Theorem 9.4.6.6. Let $U: \operatorname{\mathcal{E}}\rightarrow \operatorname{\mathcal{C}}$ be a flat inner fibration of simplicial sets. Then, for every Morita equivalence of simplicial sets $\operatorname{\mathcal{C}}' \rightarrow \operatorname{\mathcal{C}}$, the projection map $\operatorname{\mathcal{C}}' \times _{\operatorname{\mathcal{C}}} \operatorname{\mathcal{E}}\rightarrow \operatorname{\mathcal{E}}$ is also a Morita equivalence.
$\Newextarrow{\xhookrightarrow}{10,10}{0x21AA}$
Proof of Theorem 9.4.6.6. Let $U: \operatorname{\mathcal{E}}\rightarrow \operatorname{\mathcal{C}}$ be a flat inner fibration of simplicial sets and let $\operatorname{\mathcal{C}}' \rightarrow \operatorname{\mathcal{C}}$ be a Morita equivalence; we wish to show that the projection map $\operatorname{\mathcal{C}}' \times _{\operatorname{\mathcal{C}}} \operatorname{\mathcal{E}}\rightarrow \operatorname{\mathcal{E}}$ is also a Morita equivalence. Choose an uncountable regular cardinal $\kappa $ such that $U$ is essentially $\kappa $-small. Using Theorem 9.4.4.1, we can choose a diagram
\[ \xymatrix@R =50pt@C=50pt{ \operatorname{\mathcal{E}}\ar [rr]^-{H} \ar [dr]_{U} & & \widehat{\operatorname{\mathcal{E}}} \ar [dl]^{ \widehat{U} } \\ & \Delta ^1 & } \]
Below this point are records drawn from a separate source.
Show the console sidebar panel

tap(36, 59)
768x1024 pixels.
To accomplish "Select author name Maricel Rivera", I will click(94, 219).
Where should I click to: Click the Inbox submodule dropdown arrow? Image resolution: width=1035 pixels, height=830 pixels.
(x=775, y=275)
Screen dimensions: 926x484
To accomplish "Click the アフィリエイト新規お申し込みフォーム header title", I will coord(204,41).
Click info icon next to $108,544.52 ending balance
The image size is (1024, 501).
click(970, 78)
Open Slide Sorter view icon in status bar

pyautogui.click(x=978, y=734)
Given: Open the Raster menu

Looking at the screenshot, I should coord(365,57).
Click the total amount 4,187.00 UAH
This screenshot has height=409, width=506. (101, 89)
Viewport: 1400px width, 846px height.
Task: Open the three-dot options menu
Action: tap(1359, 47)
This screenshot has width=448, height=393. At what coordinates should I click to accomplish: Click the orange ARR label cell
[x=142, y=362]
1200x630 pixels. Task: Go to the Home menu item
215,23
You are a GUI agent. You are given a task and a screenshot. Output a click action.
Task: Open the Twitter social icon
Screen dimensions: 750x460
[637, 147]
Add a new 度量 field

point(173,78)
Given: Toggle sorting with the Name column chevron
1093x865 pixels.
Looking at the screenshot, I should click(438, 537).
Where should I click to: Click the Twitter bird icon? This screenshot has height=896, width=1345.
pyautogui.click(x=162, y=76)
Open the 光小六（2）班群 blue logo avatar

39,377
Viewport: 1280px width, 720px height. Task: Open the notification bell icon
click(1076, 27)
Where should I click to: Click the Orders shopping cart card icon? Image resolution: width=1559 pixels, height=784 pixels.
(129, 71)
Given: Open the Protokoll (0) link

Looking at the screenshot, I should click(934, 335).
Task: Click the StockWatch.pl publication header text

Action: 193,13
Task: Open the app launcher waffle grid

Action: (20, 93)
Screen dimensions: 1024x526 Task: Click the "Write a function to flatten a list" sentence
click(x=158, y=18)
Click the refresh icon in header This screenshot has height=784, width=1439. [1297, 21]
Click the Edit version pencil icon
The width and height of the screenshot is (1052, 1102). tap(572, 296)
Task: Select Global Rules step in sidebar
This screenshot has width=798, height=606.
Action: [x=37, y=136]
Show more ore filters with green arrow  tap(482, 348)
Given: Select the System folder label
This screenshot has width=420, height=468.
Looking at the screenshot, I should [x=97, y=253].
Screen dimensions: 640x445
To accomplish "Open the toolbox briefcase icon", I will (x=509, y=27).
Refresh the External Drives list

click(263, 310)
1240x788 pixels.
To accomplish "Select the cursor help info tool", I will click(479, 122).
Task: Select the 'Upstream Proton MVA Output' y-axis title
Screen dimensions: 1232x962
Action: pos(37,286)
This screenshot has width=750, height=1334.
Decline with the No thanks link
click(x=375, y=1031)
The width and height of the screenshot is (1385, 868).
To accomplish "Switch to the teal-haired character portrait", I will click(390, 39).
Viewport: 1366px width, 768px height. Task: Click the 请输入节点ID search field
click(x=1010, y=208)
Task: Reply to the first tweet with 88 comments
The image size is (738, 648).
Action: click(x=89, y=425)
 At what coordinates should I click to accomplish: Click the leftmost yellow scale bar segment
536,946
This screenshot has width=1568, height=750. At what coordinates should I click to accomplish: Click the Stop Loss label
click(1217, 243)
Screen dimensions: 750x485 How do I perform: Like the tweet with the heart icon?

which exhibits $\widehat{\operatorname{\mathcal{E}}}$ as a fiberwise $\kappa $-cocompletion of $\operatorname{\mathcal{E}}$. By virtue of Lemma 9.4.6.12, it will suffice to show that $\widehat{U}$ is a cartesian fibration, which is a reformulation of our assumption that $U$ is flat (Proposition 9.4.6.9). $\square$